# RECORDS FOR THIS EXERCISE
━━━━━━━━━━━━━━━━━━━━━━━━━━━━━━
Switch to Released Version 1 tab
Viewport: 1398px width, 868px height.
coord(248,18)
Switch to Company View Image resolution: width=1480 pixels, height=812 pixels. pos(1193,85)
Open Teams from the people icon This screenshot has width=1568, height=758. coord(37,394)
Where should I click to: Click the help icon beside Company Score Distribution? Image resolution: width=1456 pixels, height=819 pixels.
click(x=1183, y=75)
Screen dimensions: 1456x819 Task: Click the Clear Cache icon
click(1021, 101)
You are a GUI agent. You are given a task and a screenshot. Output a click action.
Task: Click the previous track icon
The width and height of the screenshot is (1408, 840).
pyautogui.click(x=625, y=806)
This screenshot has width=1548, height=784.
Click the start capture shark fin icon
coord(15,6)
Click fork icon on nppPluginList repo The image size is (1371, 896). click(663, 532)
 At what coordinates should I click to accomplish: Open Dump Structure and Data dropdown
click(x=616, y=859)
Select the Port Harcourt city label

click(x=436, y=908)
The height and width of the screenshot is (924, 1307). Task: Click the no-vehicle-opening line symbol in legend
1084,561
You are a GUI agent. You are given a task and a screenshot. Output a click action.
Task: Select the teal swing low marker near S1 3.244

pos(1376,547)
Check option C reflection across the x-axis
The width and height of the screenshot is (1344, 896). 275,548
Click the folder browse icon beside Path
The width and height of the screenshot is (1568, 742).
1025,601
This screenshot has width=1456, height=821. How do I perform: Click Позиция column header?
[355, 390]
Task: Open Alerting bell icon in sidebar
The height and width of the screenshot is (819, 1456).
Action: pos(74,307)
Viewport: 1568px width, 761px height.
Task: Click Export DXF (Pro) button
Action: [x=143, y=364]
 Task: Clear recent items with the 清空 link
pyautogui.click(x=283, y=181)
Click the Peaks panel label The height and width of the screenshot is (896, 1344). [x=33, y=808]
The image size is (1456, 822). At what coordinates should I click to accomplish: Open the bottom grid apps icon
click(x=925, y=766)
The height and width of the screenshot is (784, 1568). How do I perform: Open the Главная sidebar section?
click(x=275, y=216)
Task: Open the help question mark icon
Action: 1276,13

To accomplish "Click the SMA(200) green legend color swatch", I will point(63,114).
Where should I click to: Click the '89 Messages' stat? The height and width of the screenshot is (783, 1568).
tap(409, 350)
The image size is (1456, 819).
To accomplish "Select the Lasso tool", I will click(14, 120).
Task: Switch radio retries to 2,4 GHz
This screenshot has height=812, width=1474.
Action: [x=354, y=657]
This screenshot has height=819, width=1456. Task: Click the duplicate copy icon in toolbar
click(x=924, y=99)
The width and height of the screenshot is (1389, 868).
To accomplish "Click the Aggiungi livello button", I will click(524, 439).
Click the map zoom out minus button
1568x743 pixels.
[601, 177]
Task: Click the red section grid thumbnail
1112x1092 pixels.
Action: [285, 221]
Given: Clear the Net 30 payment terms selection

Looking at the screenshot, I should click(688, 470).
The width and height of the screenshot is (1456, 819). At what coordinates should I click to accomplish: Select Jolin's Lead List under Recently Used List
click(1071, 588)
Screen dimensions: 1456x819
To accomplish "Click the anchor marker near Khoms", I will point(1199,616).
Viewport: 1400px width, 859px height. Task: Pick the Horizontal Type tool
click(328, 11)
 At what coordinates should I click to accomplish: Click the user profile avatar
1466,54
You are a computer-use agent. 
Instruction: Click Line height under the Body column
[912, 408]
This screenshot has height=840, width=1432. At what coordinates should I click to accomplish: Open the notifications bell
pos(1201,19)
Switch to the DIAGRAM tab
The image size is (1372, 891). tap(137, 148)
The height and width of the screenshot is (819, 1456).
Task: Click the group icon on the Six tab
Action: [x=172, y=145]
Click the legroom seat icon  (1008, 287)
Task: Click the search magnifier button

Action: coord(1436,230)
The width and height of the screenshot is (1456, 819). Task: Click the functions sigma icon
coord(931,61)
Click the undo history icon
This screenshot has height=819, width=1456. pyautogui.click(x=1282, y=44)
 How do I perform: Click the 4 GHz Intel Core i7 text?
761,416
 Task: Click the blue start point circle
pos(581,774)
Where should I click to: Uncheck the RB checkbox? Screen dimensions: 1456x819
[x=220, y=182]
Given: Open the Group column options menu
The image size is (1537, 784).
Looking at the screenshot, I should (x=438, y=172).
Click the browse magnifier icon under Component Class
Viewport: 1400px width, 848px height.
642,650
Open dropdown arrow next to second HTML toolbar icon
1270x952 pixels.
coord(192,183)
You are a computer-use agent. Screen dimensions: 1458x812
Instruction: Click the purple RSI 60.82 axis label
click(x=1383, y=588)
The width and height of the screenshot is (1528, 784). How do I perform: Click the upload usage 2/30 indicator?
━━━━━━━━━━━━━━━━━━━━━━━━━━━━━━
# WHAT THE TASK REQUIRES
Lines in the records that hold the word "agent" are to be counted; give only the total.

# TASK RESPONSE
4